Adida si è fermamente opposta, fin da subito, alla logica discriminante e inammissibile dietro le scelte del MIUR inerenti la III fascia delle graduatorie d’istituto, a partire dalle parole del Ministro Gelmini che ha negato a questi lavoratori persino lo status di precari. Ad oggi una dichiarazione del Miur (8 maggio 2012) ha parlato finalmente di “docenti con servizio”…
Ma non è con le parole che si restituisce la dignità a tutti quei lavoratori che svolgono con impegno e dedizione la loro attività!

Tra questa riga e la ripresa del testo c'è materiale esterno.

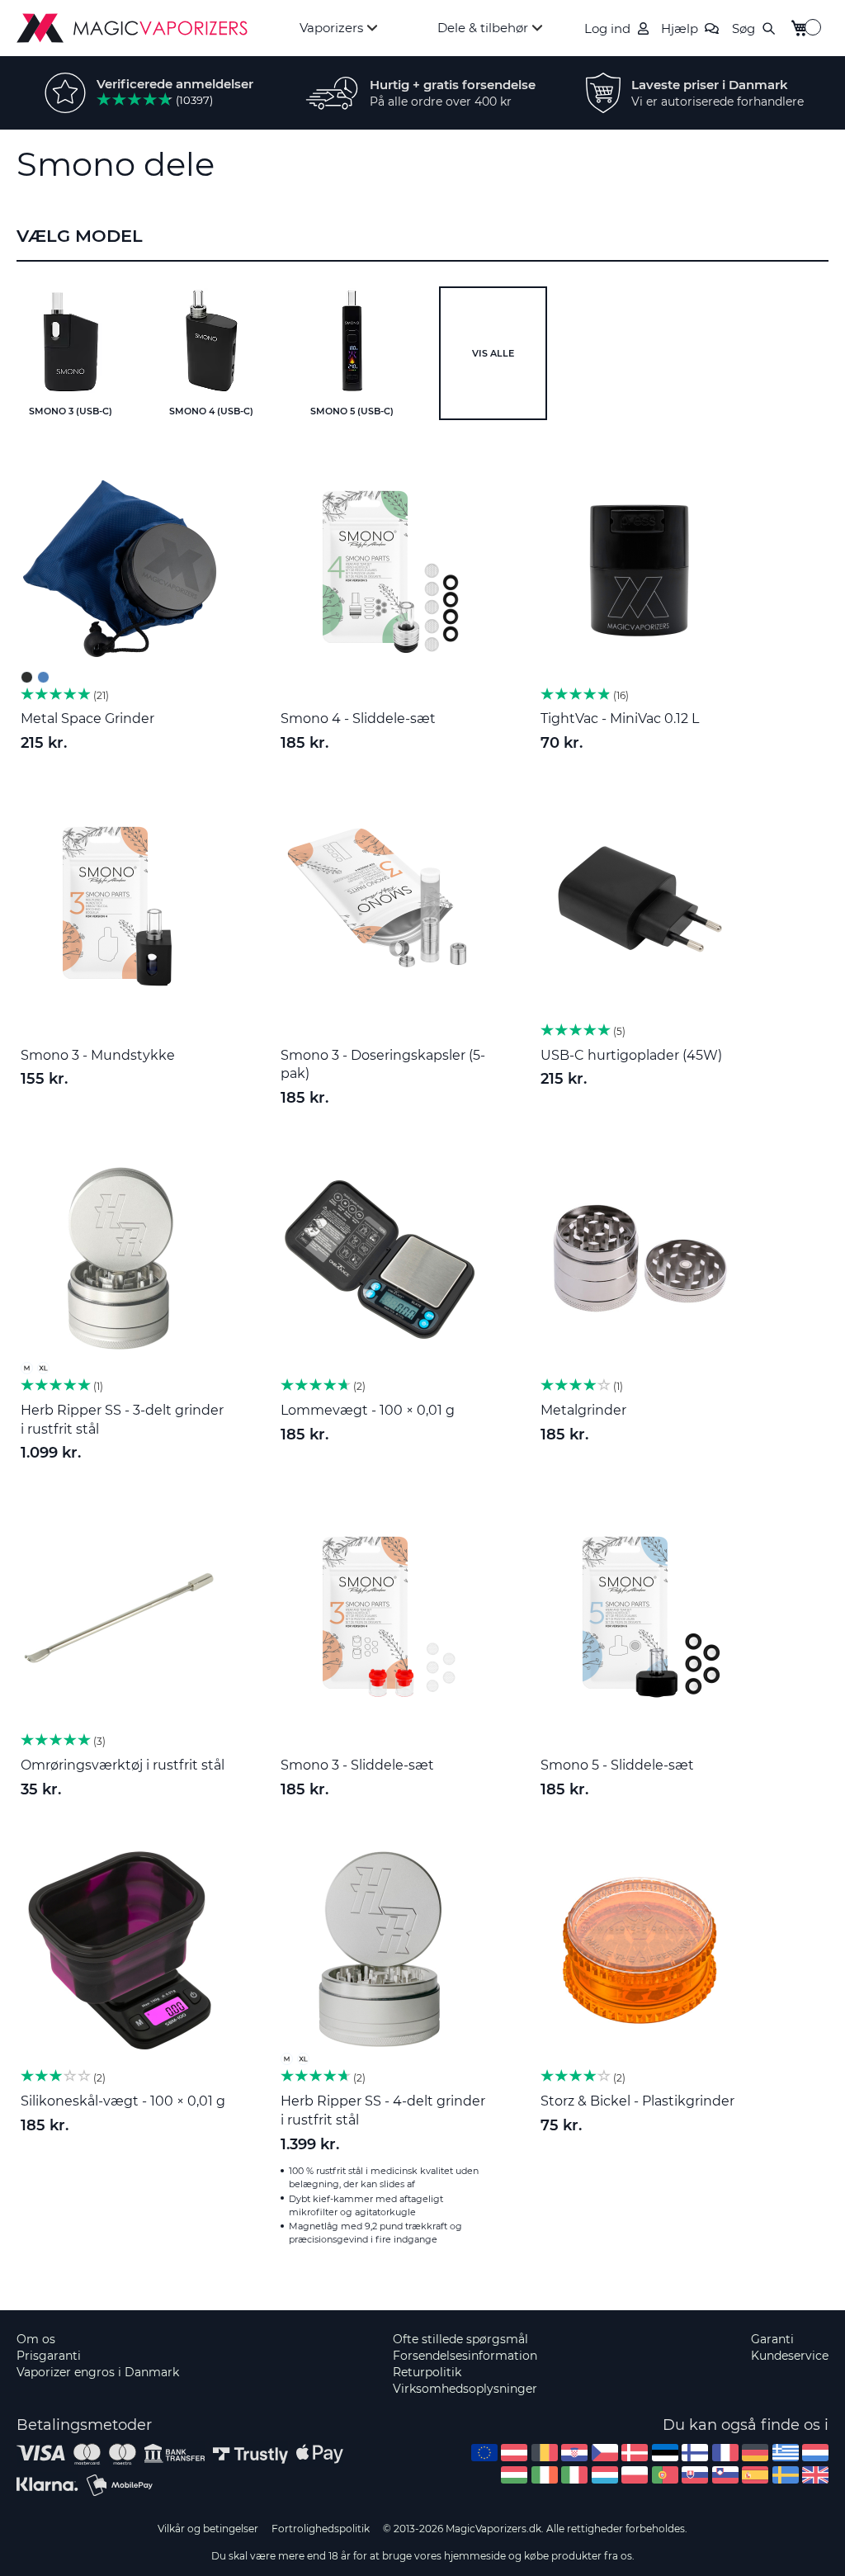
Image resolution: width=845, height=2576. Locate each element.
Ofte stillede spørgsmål (460, 2339)
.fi (695, 2452)
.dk (634, 2452)
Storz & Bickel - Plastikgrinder (637, 2101)
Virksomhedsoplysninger (465, 2388)
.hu (514, 2475)
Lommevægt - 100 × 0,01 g (368, 1410)
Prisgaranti (49, 2355)
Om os (36, 2339)
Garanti (772, 2339)
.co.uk (815, 2475)
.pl (634, 2475)
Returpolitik (427, 2372)
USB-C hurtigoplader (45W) (631, 1055)
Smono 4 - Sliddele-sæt (358, 718)
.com (484, 2452)
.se (785, 2475)
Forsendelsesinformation (465, 2355)
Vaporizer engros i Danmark (98, 2372)
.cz (605, 2452)
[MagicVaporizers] (132, 28)
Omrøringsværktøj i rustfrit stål (122, 1765)
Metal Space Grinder (87, 718)
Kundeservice (789, 2355)
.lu (605, 2475)
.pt (665, 2475)
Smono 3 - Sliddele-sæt (357, 1765)
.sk (695, 2475)
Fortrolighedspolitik (320, 2528)
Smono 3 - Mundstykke (98, 1055)
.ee (665, 2452)
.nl (815, 2452)
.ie (544, 2475)
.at (514, 2452)
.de (755, 2452)
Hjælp (679, 28)
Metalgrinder (583, 1410)
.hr (574, 2452)
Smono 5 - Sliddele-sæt (617, 1765)
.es (755, 2475)
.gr (785, 2452)
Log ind (607, 28)
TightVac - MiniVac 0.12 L (620, 718)
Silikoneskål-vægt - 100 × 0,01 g (123, 2101)
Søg (743, 28)
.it (574, 2475)
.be (544, 2452)
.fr (725, 2452)
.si (725, 2475)
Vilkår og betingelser (208, 2528)
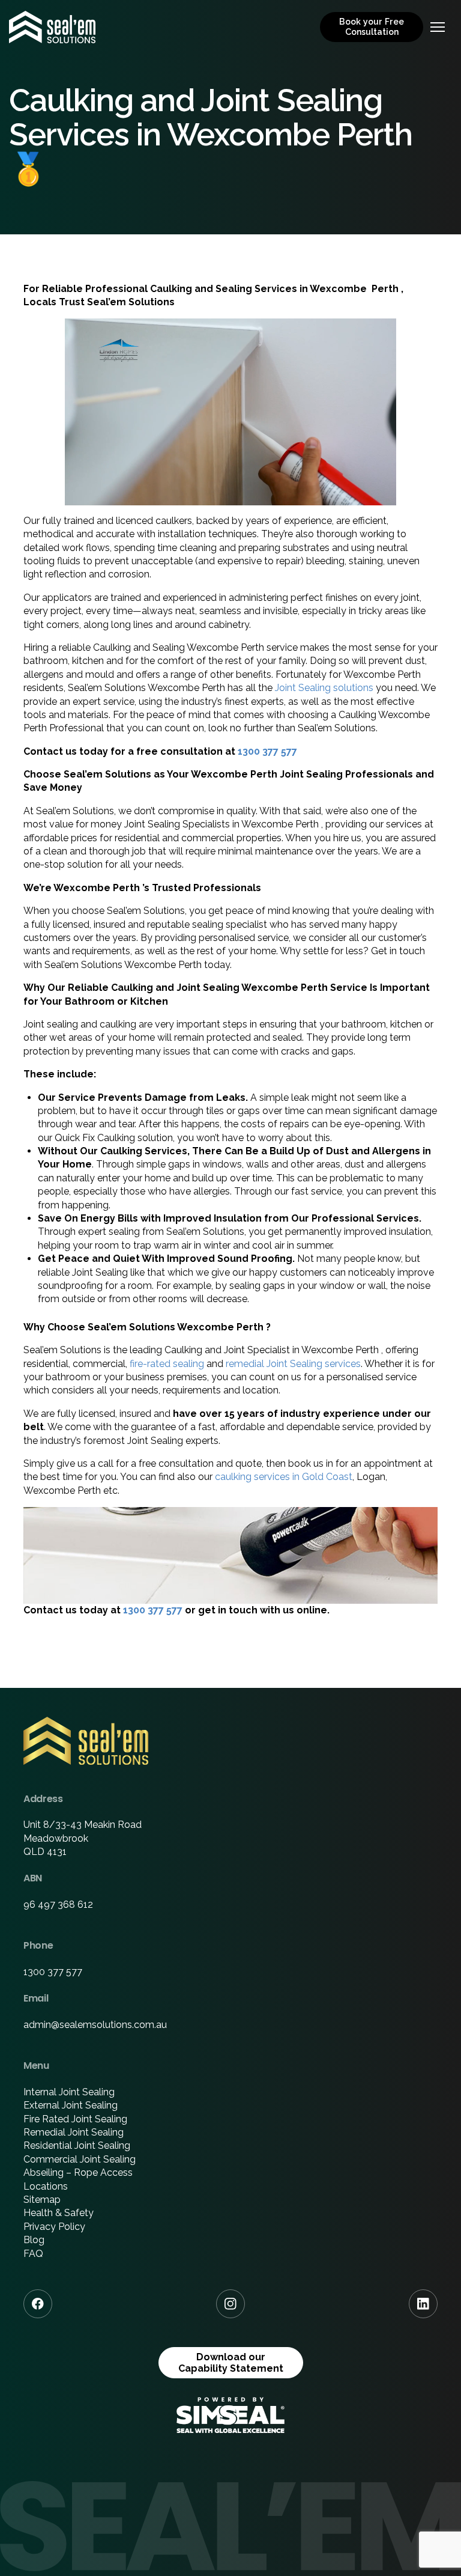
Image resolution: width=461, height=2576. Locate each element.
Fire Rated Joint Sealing (75, 2119)
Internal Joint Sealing (69, 2092)
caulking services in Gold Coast (283, 1476)
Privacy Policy (54, 2226)
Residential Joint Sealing (76, 2145)
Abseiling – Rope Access (78, 2172)
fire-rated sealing (167, 1363)
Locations (45, 2186)
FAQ (33, 2253)
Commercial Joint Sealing (79, 2159)
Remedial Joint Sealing (73, 2132)
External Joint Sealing (70, 2105)
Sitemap (42, 2199)
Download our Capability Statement (230, 2362)
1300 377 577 (267, 751)
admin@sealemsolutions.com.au (95, 2024)
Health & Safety (58, 2212)
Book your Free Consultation (371, 27)
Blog (33, 2240)
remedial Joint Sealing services (293, 1363)
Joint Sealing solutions (324, 687)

L'associazione Adida in questi anni ha combattuto in trincea per evitare che la preziosa esperienza acquisita sul campo fosse non soltanto valorizzata e intende proseguire la propria attività per garantire che i docenti delle graduatorie d’istituto possano vedere i loro diritti riconosciuti e tutelati.


Dopo un periodo di difficoltà e di riorganizzazione, l'Associazione Adida è ripartita rafforzata e con una rinnovata aspirazione: lavorare più energicamente di prima per ottenere il pieno riconoscimento dei diritti dei precari di III fascia, convinti che la via politica sarà positivamente orientata dalle nuove prospettive che si stanno delineando. La possibilità della piena affermazione professionale, infatti, non potrà prescindere dalle recenti pronunce che provengono dall'UE che ha inequivocabilmente chiarito la posizione anomala e illegittima dell'Italia nei confronti del precariato scolastico, sfruttato e calpestato da anni -vedi l’eterna e annosa vicenda riferita al valore abilitante del Diploma Magistrale ante 2002.
Ma anche l'esito di alcuni procedimenti che hanno fatto breccia nelle GAE apre nuovi scenari, rendendo ancora più lungimirante l'iniziativa di Adida di combattere la discriminazione subita dai numerosi precari esclusi dalla possibilità di aspirare alla stabilizzazione ed alla valorizzazione nella scuola. Per migliorare la propria capacità di incidere cambiamenti nella storia della nostra categoria, inoltre, l'Associazione ha ripensato la sua struttura interna in modo da favorire la massima partecipazione di quanti vogliano prestare il proprio contributo e di migliorare la comunicazione con quanti seguono l'attività dell'Associazione stessa.
In questa fase, quindi, più che in passato, è importante che quanti si sentano rappresentati da Adida si facciano avanti, per partecipare attivamente alla vita dell'Associazione e per contribuire a migliorare la sua azione. 
Ci preme comunque ricordare che, nonostante i passati tentativi di demolirla dall'interno e i numerosi attacchi esterni che hanno talvolta offuscato il clima dell'associazione, Adida è e rimane l'associazione più rappresentativa dei docenti delle graduatorie d'istituto e che, soltanto con il contributo di tutti, questa associazione potrà crescere e rafforzare la sua già importante presenza per la nostra categoria!  Adida, il cui Direttivo in carica, composto da Valeria Bruccola, Coordinatore Nazionale, Chiara Stella Albanello, vice Coordinatore Nazionale, Monica Cremonini, Barbara Borriero e Serena Fumero, Coordinatori Consiglieri, è da un lato ancora impegnato a difendere l'Associazione anche sotto il profilo legale dalle azioni di diffamazione e calunnia che sono state condotte nel corso dei mesi, lavora alacremente, sia sul fronte politico-istituzionale che su quello legale, esattamente come è sempre stato.
Perciò, diamo il benvenuto a tutti coloro che da ora in avanti vorranno aderire all’Associazione ed essere parte integrante della nostra lotta per il riconoscimento dei diritti del precariato di III fascia.
La nuova sede dell’Adida è stata spostata dal 26 luglio 2014 a Viterbo, in via Igino Garbini, 50.